The seminar takes place from 2PM to 4PM in Amphi Saphir, and consists of the two following talks:

Talk 1: Pascal Bianchi,
Distributed optimization on graphs using operator splitting methods

You can download the slides of this talk.

Abstract: Consider a network of N agents (computing units) having private objective functions and seeking to find a minimum of the aggregate objective. The aim is to design iterative algorithms where, at a each iteration, an agent updates a local estimate of the minimizer based on the sole knowledge of its private function and the information received from its neighbors. In this talk, i will first provide an overview of standard distributed optimization methods. Then, i will explain how recent and generic results in stochastic optimization can be used in order to design asynchronous and adaptive distributed optimization algorithms.

Talk 2: Maximilien Danisch,
Towards real-world graph algorithmics

You can download the slides of this talk.

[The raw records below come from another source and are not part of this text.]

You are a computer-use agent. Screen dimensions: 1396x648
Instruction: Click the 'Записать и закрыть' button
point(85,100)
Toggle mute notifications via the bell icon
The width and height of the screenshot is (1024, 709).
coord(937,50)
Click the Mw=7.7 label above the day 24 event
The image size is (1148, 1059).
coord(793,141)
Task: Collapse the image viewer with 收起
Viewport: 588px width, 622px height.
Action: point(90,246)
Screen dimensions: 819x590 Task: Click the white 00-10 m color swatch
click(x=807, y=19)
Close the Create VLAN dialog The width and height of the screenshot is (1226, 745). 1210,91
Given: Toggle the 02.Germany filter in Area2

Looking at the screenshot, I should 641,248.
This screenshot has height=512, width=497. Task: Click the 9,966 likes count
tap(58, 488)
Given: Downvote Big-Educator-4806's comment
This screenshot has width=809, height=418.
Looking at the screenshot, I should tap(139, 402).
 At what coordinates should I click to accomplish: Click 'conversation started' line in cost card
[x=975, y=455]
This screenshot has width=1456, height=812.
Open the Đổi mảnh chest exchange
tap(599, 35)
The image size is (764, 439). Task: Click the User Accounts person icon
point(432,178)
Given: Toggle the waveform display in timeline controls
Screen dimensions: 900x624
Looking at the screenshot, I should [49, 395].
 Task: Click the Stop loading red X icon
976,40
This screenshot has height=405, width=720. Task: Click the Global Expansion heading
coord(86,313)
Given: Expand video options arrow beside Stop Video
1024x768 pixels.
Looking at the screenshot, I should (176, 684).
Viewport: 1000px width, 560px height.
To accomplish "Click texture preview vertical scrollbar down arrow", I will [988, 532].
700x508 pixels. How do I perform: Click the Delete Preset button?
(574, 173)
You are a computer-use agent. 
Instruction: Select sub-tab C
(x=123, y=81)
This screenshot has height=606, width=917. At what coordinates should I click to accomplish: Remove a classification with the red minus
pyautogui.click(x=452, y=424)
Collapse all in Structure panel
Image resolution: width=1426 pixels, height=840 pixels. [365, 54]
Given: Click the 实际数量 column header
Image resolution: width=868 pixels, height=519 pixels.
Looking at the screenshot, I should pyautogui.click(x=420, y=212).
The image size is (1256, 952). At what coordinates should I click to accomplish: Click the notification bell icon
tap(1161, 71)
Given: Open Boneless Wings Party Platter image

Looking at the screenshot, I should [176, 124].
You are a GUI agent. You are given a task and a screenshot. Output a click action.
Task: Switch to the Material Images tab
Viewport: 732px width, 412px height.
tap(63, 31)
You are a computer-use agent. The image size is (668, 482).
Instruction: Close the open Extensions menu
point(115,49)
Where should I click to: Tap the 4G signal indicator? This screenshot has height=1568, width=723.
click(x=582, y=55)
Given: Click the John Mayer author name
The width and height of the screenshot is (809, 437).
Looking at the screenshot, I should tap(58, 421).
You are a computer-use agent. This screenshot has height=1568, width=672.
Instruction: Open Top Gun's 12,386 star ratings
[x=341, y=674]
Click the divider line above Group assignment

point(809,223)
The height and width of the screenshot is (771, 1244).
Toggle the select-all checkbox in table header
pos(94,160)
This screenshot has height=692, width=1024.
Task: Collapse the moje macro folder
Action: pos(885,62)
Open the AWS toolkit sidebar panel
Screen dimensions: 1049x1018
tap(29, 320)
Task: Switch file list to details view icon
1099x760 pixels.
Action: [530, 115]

Abstract: Real-world graphs (a.k.a. complex networks) are ubiquitous: the web, Facebook, brain networks, protein interaction networks, etc. Studying these graphs and solving computational problems on them (say maximum clique, partitioning or dense subgraph) has applications in many fields. I will first show that the structure of some real-world graphs is special. In particular, they are not adversarial and some difficult problems (say NP-hard problems) can be solved on some huge real-world graphs (say 2G edges or more). I will then present two works along the lines of “understanding and leveraging the structure of real-world graphs in order to build better algorithms”: (i) Enumerating all k-cliques and (ii) Computing the density-friendly graph decomposition. The latter one has been published in WWW2017.